​Sağlık açısından baktığımızda alkol de sigara da sağlığa zararlı. Dini açıdan bakıldığında ise alkol haram, sigara mekruh (bazı görüşlere göre haram).

Ancak bununla birlikte bu iki madde de öncelikli olarak kişinin kendisine zarar vermekte ve her ikisinin de dolaylı olarak başkalarına zarar verme ihtimali bulunmakta. Yani alkol kullanan biri sarhoş olup başkasına saldırmıyorsa, alkol sebebiyle geçindirmekle yükümlü olduğu ailesine maddi zarar vermiyorsa; sigara kullanan biri de dumanı ile başkasına rahatsızlık ve zarar vermiyorsa bunu kullanmakta özgür olmalıdır.

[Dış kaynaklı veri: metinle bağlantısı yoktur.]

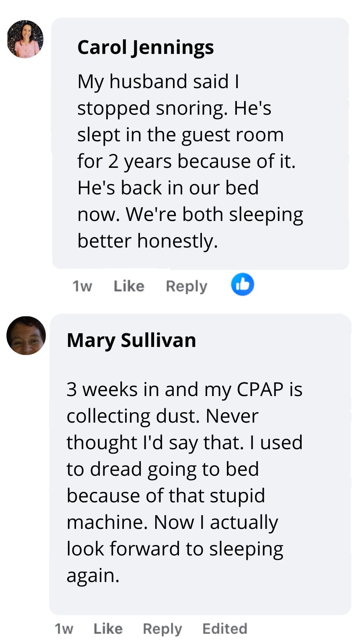Click "for 2 years because of it." line

(186, 161)
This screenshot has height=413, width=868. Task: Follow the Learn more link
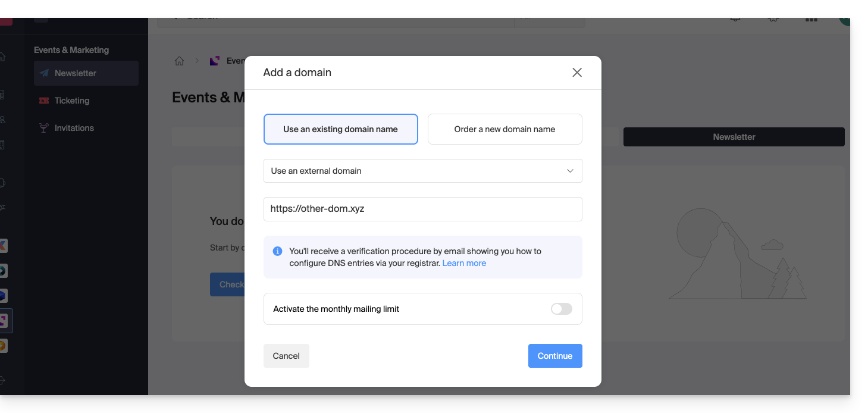[464, 263]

Tabii bu özgür olma hakkı, alkol ve sigaranın üretildiği, satışının yasak olmadığı ve devletin vergi aldığı bir ülke için geçerlidir. Devlet ben hiçbir şekilde alkol ve sigara üretimine, satışına ve kullanımına izin vermeyeceğim derse o zaman ayrı.

Elbette bazı kısıtlamaları savunuyorum. Mesela toplu alanlarda dumansız hava sahası uygulaması çok harika oldu ve sigara içmeyenler oldukça rahatladı.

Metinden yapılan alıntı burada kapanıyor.